Part of me wants to pull my hand away just so I can trace the inside of his thigh.

Would he like it if I touched him there?

Would he sigh in pleasure and encourage me to go higher and higher until I cupped his manhood?

I squeeze my own thighs together at the images. Walker has always been hot but after the way he was kind to me earlier, I want him even more now. Would he be like that if we were making love? Would he be kind and sweet or rough and demanding? I want more than anything to find out.

He finally pulls the truck to a stop in front of a white two-story cottage house with three dormer windows and a wraparound porch.

There’s a bench swing on one end and I wonder what it would be like to sit on it with Walker.

Would he tell me about his day and listen as I told him about mine?

Would he give me that compassionate look he gave me when we were trading secrets?

Could I finally be somewhere that my presence is more than a bother, where I could be more than just tolerated?

“It’s so pretty. I had a dollhouse like this when I was young.” I blow out a breath, a strange feeling in my chest. Almost like I belong here. But that’s crazy. Walker is so much older than me. He’s experienced and hot. He wouldn’t be interested in a curvy virgin who’s never been kissed…would he?

“It’d be prettier if I had someone to come home to,” he admits in a quiet voice. “My parents passed away a few years back and now it’s just me alone in the big house.”

He’s lonely. The thought makes me ache for him and even though he’ll probably push me away, I crawl into his lap. I don’t know why I do it, only that it feels right. The moment his hands go to my hips, everything is perfect.

I settle against him, feeling the tell-tale ridge in his pants. Maybe I’m not the only one who’s been sitting here with dirty thoughts. The idea makes my heart beat faster.

“Jenna.” He sounds as if he’s in pain but not the bad kind.

I put my hands on his shoulders, feeling how strong and solid he is. My man is used to hard work. “Kiss me.”

Walker

I stare at my house, feeling pride when she calls it pretty. She makes it sound almost as if she wants to live here with me. The idea appeals to me more than she’ll ever know. I imagine filling the house with our babies.

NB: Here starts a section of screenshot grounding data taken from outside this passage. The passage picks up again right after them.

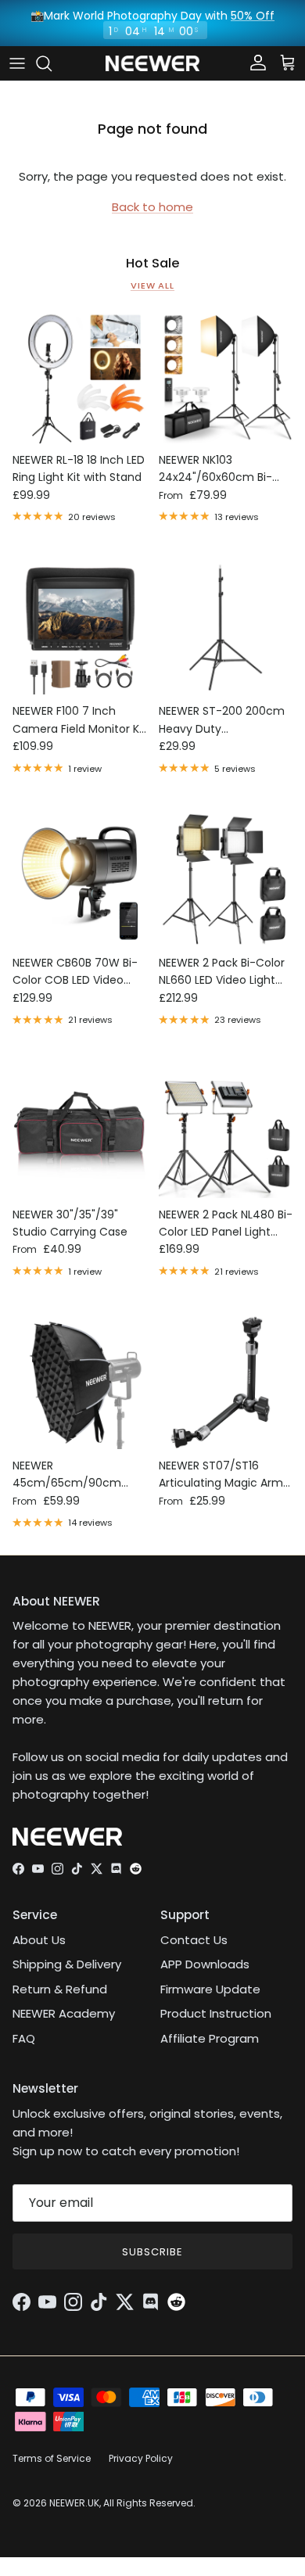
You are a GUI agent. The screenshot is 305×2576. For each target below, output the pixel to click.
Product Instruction (215, 2013)
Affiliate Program (209, 2038)
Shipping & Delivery (67, 1964)
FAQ (24, 2038)
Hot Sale (153, 263)
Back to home (152, 207)
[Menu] (17, 63)
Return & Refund (60, 1989)
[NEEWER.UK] (152, 64)
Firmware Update (210, 1989)
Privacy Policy (141, 2458)
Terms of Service (52, 2458)
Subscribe (152, 2251)
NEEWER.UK (74, 2503)
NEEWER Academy (64, 2013)
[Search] (51, 63)
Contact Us (194, 1940)
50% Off (252, 15)
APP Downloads (204, 1964)
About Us (39, 1940)
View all (152, 285)
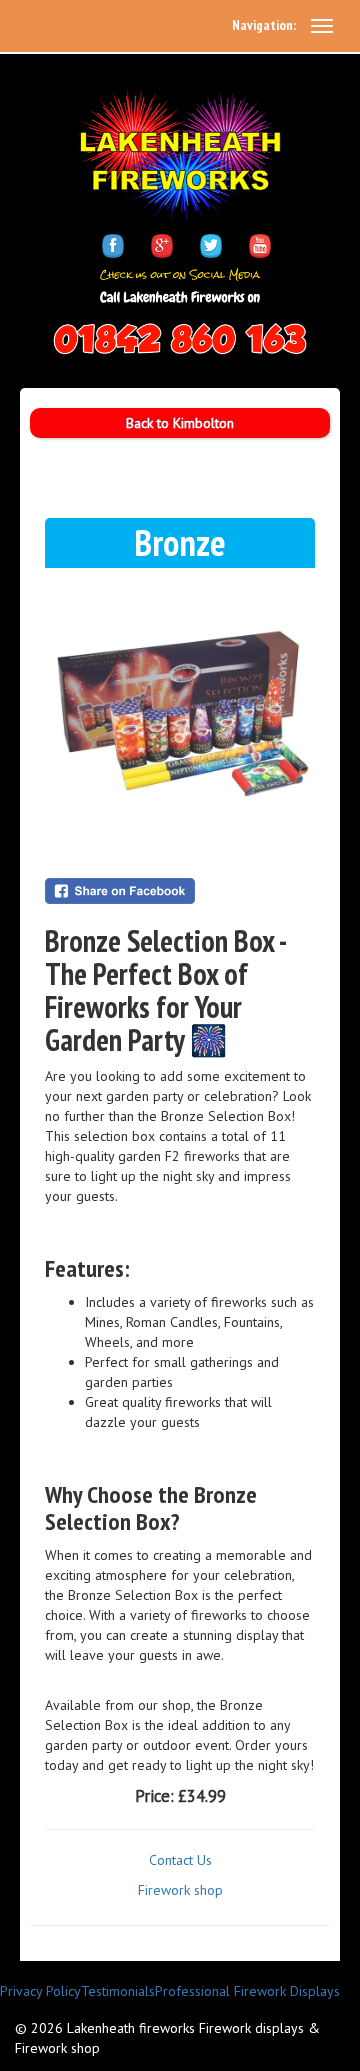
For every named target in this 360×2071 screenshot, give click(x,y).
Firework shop (180, 1890)
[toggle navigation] (322, 26)
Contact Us (180, 1860)
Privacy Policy (40, 1991)
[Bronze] (180, 713)
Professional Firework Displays (247, 1991)
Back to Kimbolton (180, 423)
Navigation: (264, 25)
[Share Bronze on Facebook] (180, 891)
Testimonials (118, 1991)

We’d have half a dozen or more because I’d breed her every chance I get.

“It’d be prettier if I had someone to come home to.”

Someone like you.

Jenna unbuckles her seatbelt and the next thing I know she’s crawling into my lap.

My hands slip around her thick hips, and she plants a knee on either side of my thighs.

It’s a tight fit in the cab of this truck which is fine by me since her pretty little tits are pressed right up against my chest.

When she settles right over my straining dick, I swear this is heaven. I haven’t taken a stitch of clothing off of her and it’s still so damn sexy.

“Jenna.” I meant to put a warning in my tone, to let her know that she’s only one second away from being devoured by this insatiable cowboy.

But instead, my voice comes out strangled.

She has to know I’m on the edge, and the thing about it is that I don’t care about going over. Not if she’s the reason that I do.

“Kiss me,” she breathes the words out softly, like a prayer she’s afraid won’t be heard. But I’ll always be the one to listen to her. It made me feel sick when she talked about being worried that her father would be disappointed she survived.

What kind of man lets his daughter grow up feeling anything less than treasured and adored? If Jenna were with me, I’d never let her doubt it for a second. She’d know every minute of every day just how much I cherish her.

Since I’m not the kind of cowboy that’s good at talking, I’ll have to show her what I’m feeling. I cup her face in my hand. Her skin is so delicate and soft. Her plump lips part and her cheeks pinken. In this moment, I’m suddenly sure of one thing: this woman is mine.